Colombia llega a esta segunda vuelta no solo con dos candidatos, sino con dos formas de imaginar el conflicto. Una parte del país pide respuestas duras ante la inseguridad, el cansancio y la desconfianza institucional. Otra parte insiste en que la paz, la justicia social y la ampliación de derechos siguen siendo caminos necesarios, aunque incompletos y difíciles.

En medio de esas dos fuerzas, la diáspora vota desde una posición particular: mira a Colombia desde lejos, pero no está por fuera de sus consecuencias simbólicas, económicas y familiares. Quien vive en el exterior no deja de ser colombiano. Pero tampoco puede ignorar que su voto incide sobre la vida de personas que no podrán tomar distancia de los efectos del próximo gobierno.

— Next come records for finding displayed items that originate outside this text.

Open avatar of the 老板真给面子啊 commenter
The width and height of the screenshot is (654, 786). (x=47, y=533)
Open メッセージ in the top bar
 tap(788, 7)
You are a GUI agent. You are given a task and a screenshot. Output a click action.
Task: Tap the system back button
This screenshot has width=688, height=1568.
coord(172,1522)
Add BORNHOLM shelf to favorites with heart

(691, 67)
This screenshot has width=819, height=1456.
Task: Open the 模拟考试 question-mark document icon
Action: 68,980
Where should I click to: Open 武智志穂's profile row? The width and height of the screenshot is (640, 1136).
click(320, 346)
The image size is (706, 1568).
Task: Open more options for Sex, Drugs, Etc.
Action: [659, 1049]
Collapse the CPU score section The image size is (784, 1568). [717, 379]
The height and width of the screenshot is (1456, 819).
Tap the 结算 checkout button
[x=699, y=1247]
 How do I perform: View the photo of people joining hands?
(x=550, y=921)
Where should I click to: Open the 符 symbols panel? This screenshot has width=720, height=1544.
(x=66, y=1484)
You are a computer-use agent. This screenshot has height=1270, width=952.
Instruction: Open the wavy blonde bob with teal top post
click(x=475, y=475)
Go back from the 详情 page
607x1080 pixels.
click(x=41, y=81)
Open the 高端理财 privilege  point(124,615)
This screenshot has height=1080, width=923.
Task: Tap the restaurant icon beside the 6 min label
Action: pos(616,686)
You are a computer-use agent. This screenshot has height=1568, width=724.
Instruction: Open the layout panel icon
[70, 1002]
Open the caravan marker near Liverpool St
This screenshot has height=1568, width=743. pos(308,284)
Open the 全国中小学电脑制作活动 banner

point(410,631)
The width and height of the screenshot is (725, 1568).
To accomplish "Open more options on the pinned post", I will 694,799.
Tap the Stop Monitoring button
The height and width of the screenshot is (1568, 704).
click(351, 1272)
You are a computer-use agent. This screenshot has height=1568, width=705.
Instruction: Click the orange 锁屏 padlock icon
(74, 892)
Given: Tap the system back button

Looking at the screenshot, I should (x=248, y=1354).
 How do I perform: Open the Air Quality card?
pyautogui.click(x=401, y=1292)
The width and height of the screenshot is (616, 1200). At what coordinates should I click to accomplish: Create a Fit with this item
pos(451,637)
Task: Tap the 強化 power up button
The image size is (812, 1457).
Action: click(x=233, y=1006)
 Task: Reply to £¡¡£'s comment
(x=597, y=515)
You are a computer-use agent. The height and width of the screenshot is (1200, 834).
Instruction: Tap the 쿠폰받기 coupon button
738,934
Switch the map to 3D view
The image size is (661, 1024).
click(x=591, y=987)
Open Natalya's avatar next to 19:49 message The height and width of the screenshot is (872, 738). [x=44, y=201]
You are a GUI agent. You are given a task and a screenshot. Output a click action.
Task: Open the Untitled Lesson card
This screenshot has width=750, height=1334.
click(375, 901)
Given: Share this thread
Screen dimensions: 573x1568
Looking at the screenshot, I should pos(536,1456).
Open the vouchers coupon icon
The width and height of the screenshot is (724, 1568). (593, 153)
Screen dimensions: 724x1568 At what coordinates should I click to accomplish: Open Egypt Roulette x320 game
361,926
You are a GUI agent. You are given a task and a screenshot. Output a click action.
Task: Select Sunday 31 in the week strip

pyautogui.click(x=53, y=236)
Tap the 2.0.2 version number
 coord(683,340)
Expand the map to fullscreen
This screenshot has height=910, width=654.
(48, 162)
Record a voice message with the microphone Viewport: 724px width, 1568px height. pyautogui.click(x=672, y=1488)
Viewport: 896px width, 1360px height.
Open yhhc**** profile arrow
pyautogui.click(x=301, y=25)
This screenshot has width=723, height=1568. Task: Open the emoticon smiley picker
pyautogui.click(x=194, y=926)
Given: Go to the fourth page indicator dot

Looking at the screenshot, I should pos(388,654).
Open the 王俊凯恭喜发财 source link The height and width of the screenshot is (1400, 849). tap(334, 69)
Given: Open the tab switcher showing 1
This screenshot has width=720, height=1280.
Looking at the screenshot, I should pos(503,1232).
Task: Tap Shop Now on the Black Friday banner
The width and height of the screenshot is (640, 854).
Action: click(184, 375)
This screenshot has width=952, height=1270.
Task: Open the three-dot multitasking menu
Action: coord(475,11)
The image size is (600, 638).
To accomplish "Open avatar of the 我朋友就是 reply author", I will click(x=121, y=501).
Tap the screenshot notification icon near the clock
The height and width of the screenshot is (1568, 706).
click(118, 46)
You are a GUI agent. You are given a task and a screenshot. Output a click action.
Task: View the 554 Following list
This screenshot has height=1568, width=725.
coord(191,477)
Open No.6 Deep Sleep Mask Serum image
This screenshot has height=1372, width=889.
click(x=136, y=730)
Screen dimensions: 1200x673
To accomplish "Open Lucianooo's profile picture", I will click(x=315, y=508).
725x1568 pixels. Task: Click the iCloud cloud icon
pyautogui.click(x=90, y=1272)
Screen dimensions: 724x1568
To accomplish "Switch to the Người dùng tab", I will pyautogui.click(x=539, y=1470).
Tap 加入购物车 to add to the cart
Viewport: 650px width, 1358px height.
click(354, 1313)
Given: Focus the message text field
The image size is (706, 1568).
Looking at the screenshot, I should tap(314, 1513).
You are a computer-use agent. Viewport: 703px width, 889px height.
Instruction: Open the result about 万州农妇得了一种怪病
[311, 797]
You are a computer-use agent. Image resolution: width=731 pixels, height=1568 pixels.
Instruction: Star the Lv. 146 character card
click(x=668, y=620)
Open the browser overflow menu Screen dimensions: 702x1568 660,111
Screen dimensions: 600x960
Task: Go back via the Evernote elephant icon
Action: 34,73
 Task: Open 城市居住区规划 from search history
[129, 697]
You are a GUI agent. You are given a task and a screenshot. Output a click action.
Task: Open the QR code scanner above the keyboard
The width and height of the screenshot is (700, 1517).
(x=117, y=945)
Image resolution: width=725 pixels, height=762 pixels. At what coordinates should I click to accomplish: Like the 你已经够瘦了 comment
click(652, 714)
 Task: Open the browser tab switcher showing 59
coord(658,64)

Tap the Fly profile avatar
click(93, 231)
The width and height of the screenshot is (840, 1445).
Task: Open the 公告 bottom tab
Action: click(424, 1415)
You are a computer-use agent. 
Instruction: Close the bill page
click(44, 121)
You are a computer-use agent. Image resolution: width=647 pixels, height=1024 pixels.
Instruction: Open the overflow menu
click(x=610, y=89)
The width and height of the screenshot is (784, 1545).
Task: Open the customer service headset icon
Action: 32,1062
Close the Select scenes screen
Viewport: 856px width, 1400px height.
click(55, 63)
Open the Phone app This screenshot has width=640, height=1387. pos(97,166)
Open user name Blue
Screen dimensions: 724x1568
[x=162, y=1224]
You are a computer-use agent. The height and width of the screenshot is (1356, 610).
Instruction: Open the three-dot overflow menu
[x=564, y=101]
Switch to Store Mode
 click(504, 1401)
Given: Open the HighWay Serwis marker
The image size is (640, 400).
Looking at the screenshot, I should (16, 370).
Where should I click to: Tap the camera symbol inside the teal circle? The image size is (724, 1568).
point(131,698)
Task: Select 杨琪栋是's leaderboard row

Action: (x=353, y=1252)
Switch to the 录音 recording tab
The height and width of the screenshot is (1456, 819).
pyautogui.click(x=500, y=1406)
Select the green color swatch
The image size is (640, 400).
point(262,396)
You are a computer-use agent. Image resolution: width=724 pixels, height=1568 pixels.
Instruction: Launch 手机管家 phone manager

La pregunta, entonces, no es si los colombianos en el exterior deben votar. Deben hacerlo, si así lo deciden. La pregunta es desde dónde votan: desde el miedo, desde la rabia, desde la memoria, desde la información, desde la experiencia migrante o desde una idealización del país que dejaron atrás.

Votar desde afuera no debería convertirse en una forma de exigir para Colombia aquello que no aceptaríamos como vida cotidiana en el lugar donde hoy vivimos. Si valoramos escuelas públicas dignas, servicios sociales, protección comunitaria, diversidad cultural, respeto por los derechos, información pública y cierta estabilidad institucional, también deberíamos preguntarnos por qué esos mismos principios se vuelven negociables cuando hablamos del país de origen.

La segunda vuelta del 21 de junio será decisiva. Pero más allá del resultado, esta elección dejó una tarea para la diáspora colombiana: revisar sus propias contradicciones. No para imponer una única forma de pensar, sino para recuperar una conversación política menos marcada por el odio y más cercana a la responsabilidad.

Tal vez una de las tareas más urgentes de la diáspora sea dejar de votar desde la aspiración y empezar a votar desde la memoria. Recordar de dónde venimos, qué violencias nos expulsaron, qué derechos nos han cuidado afuera y qué país queremos para quienes no pueden irse.

El problema no es migrar y cambiar de vida. El problema es olvidar demasiado rápido de qué lado de la desigualdad seguimos estando.

Porque votar desde Massachusetts, desde Nueva York, desde Madrid o desde cualquier lugar del mundo también es intervenir en la vida de quienes siguen caminando las calles de Colombia. La distancia no debería quitarnos sensibilidad. Debería obligarnos a mirar mejor.

Si la migración nos ha enseñado algo, no debería ser solo para sobrevivir lejos. También debería enseñarnos a reconocer qué estructuras cuidan, qué discursos destruyen y qué tipo de país estamos ayudando a construir con nuestro voto.